調理実習でコオロギパウダーを使った料理を食べたら父兄から苦情殺到、というニュースに、興奮気味のツイートが飛び交っているようです。世界的な飢餓到来に備える研究の必要は以前から囁かれていて、私も10年近く前、昆虫食や新たな食材開発の研究と事業化の企画書を読んだことがありました。その時は、どうしてこれが先端研究なの?と思っただけでしたが、今や現実に採算化、企業化する方向へと進んでいるらしい。

スーパーにもすでに、コオロギ煎餅なる商品が人目につきにくい所に置かれていますし、コオロギ食を試食した人の話では、小蝦などの甲殻類に似た食感だという。ツイッターへの投稿は殆どが感情的で、根拠のない誹謗に近い言説に過ぎませんが、私も食糧危機対応ならば、コオロギを養殖する前に未だやることがいくらでもあるような気がします。しかし、昆虫食がどれもみな、不味くて有害で不潔なわけではありません。

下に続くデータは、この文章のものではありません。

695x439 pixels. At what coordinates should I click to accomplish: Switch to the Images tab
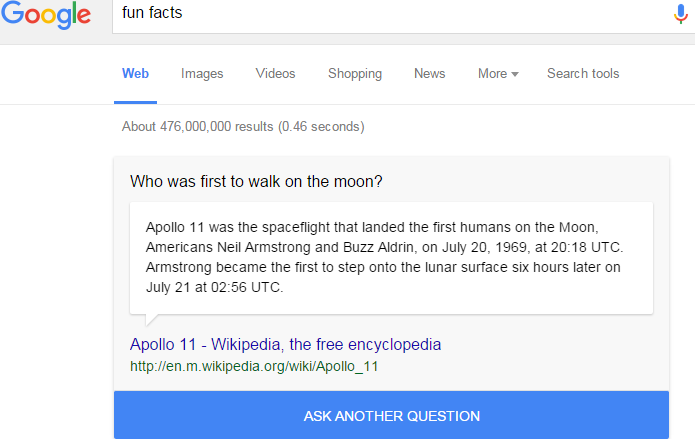pos(202,74)
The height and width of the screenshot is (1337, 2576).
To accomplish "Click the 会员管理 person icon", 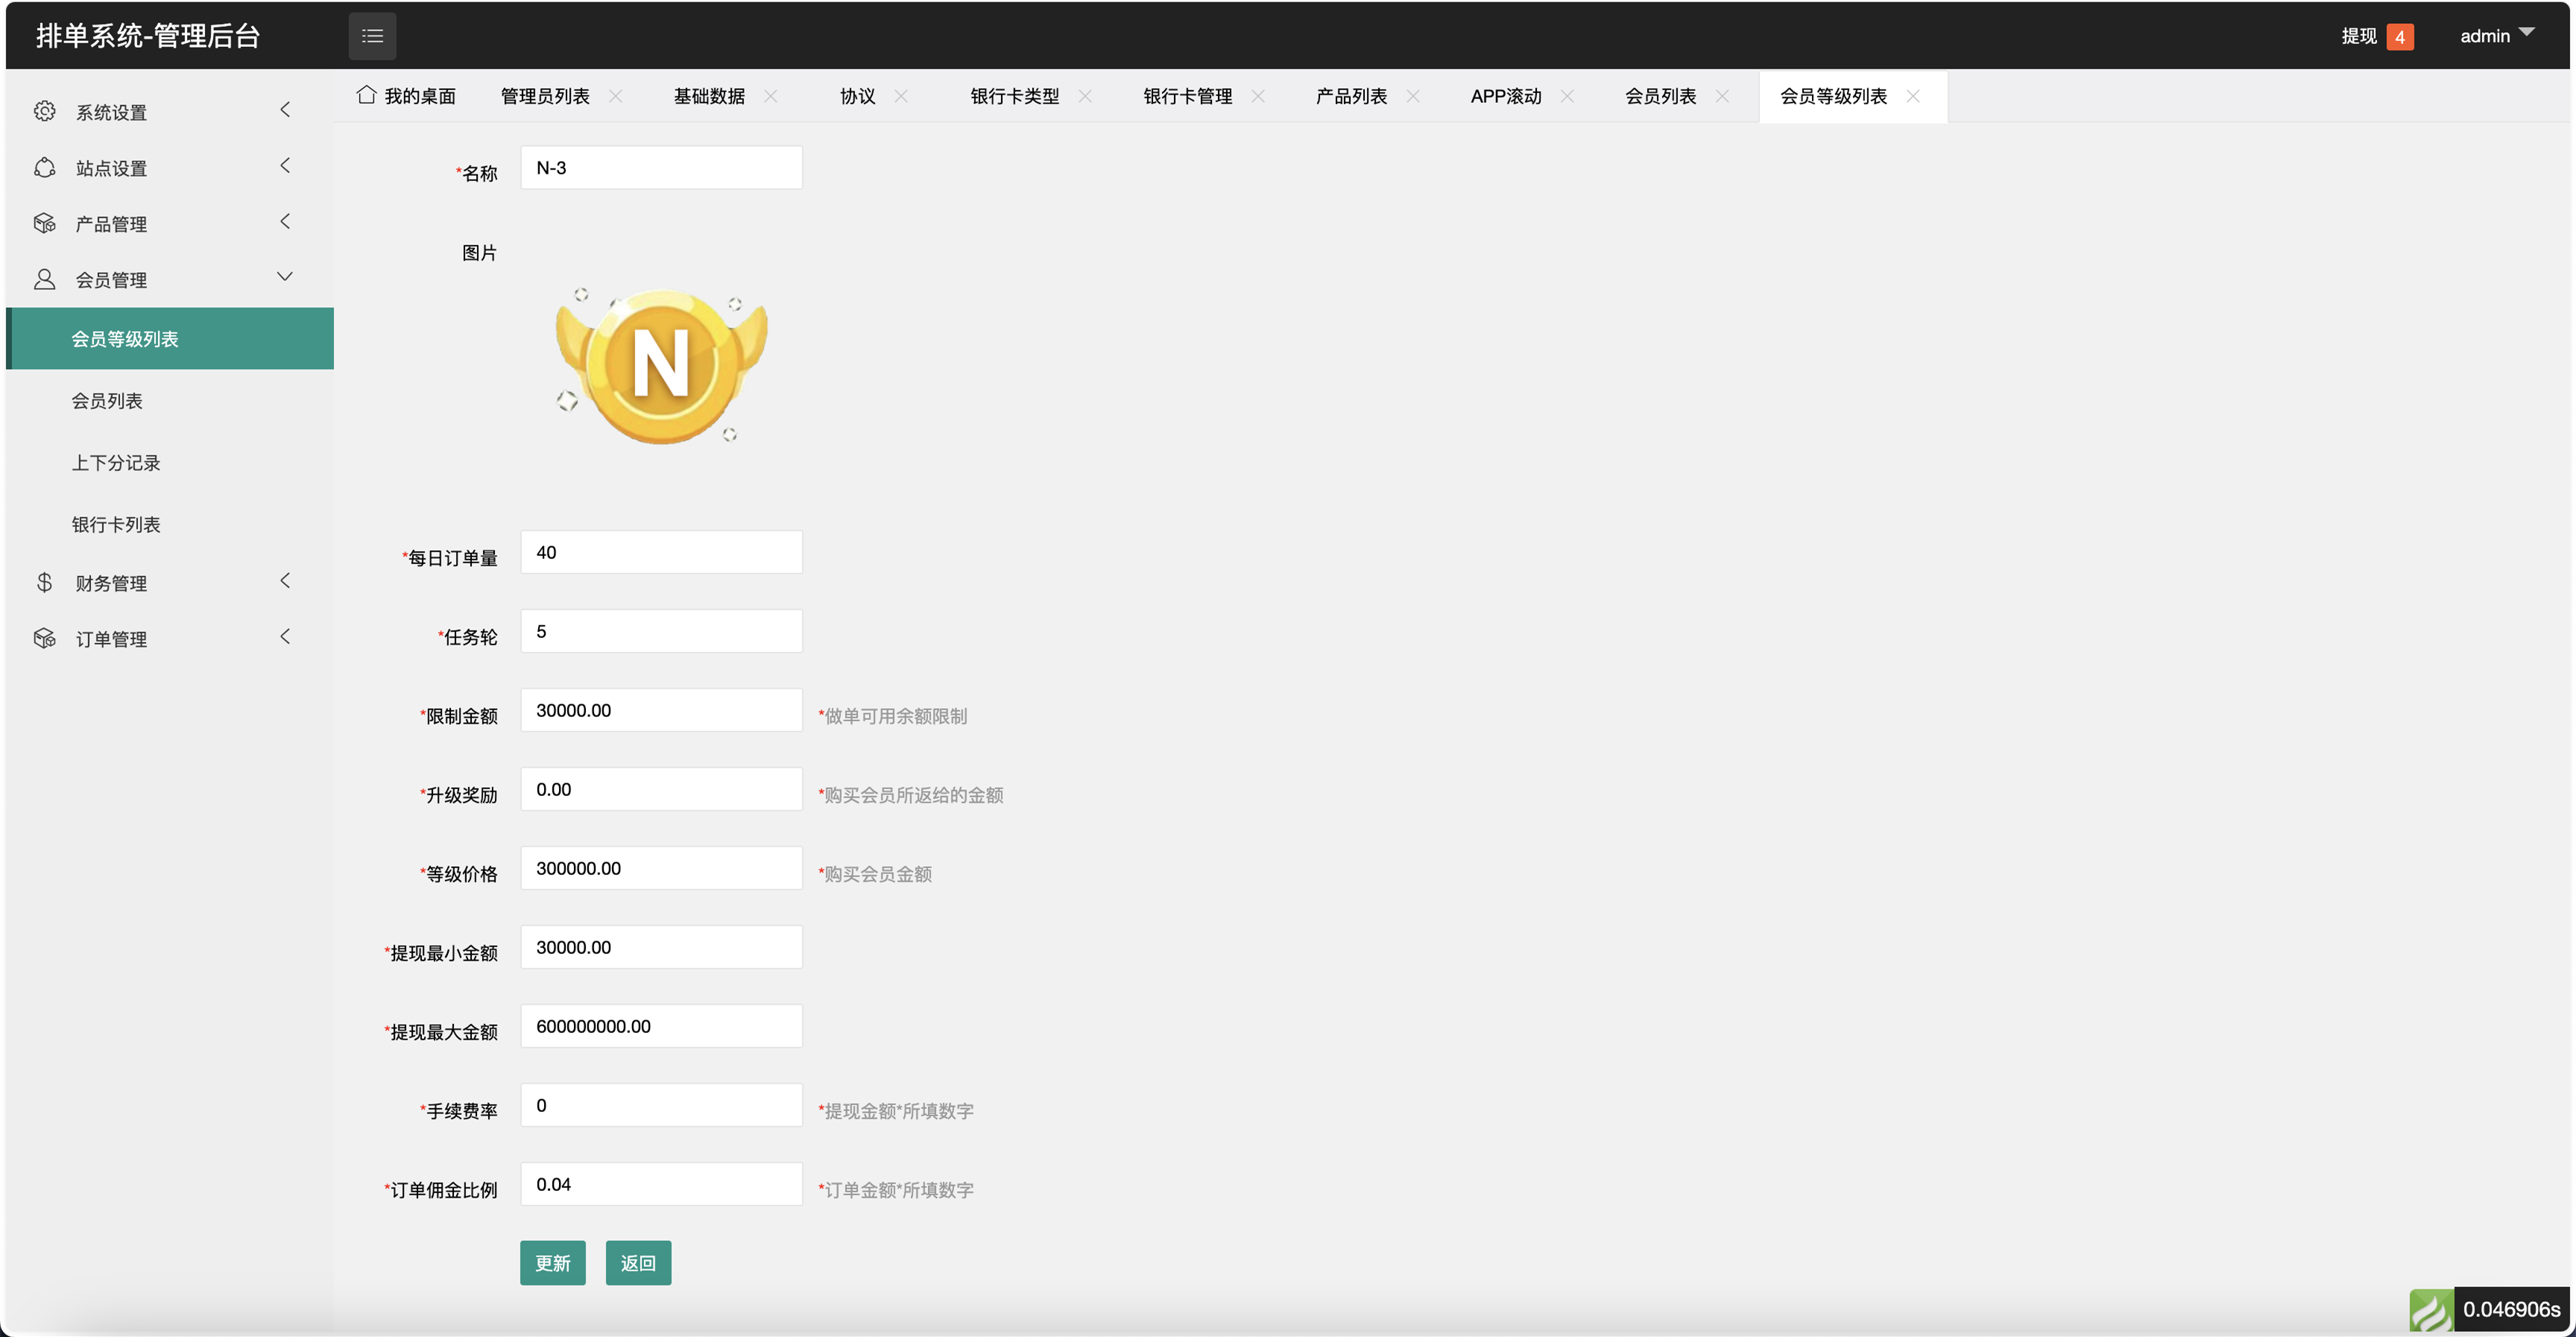I will point(44,279).
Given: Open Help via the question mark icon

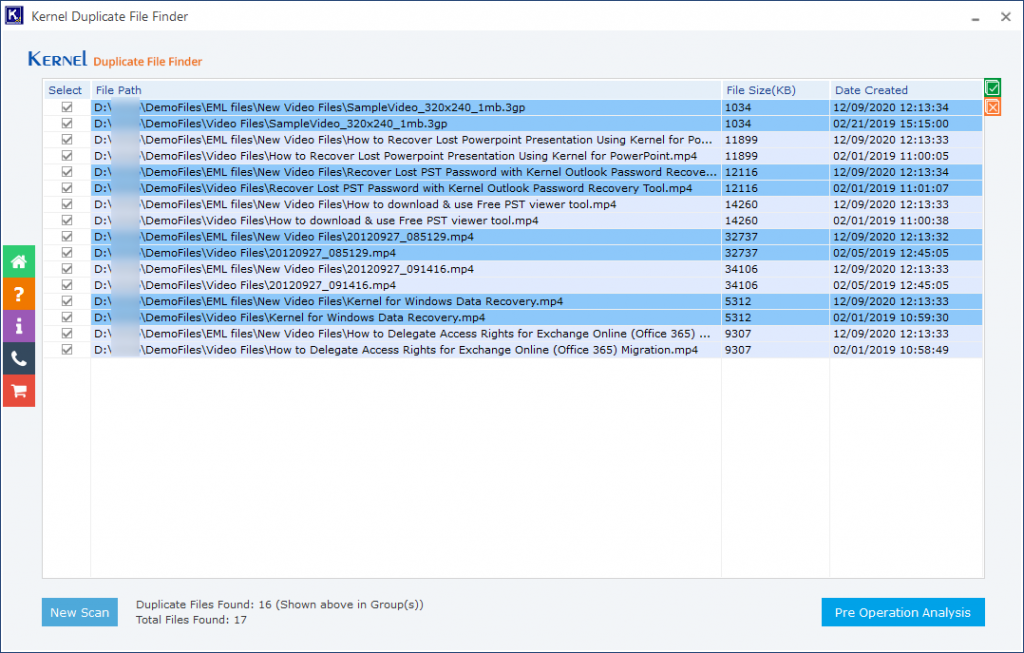Looking at the screenshot, I should (19, 293).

国内でも昆虫を食用とする習慣は、あちこちにあります。有名なのは蜂の子や、蝗の佃煮でしょう。弟が生まれたのは昭和26年でしたが、妊娠が分かった時、門司の実家から弟の母宛に蝗の空揚げがぎっしり詰まった箱が送られてきました。あの当時、贈答用の卵は緋色の四角な紙箱に籾殻と共に詰められましたが、その箱一杯の蝗です。匹で数えたら3桁だったかも。未だ戦後、食糧のなかった時代で、揚げ油の香りのする黄金色の蝗はいかにも美味しそうでした。食べてみたいと言ったら、2匹だけ分けてくれて、生まれてくる子のためのものだから、としまい込まれました。

恐らく田圃で捕獲した蝗を素揚げした、自家製だったのでしょう。蝗は稲の害虫でもあり、食用にする習慣はよく知られていたので、抵抗感はありませんでした。蟋蟀を現代の給食にいきなり出したら無茶だと思いますが、冷静に議論したいものです。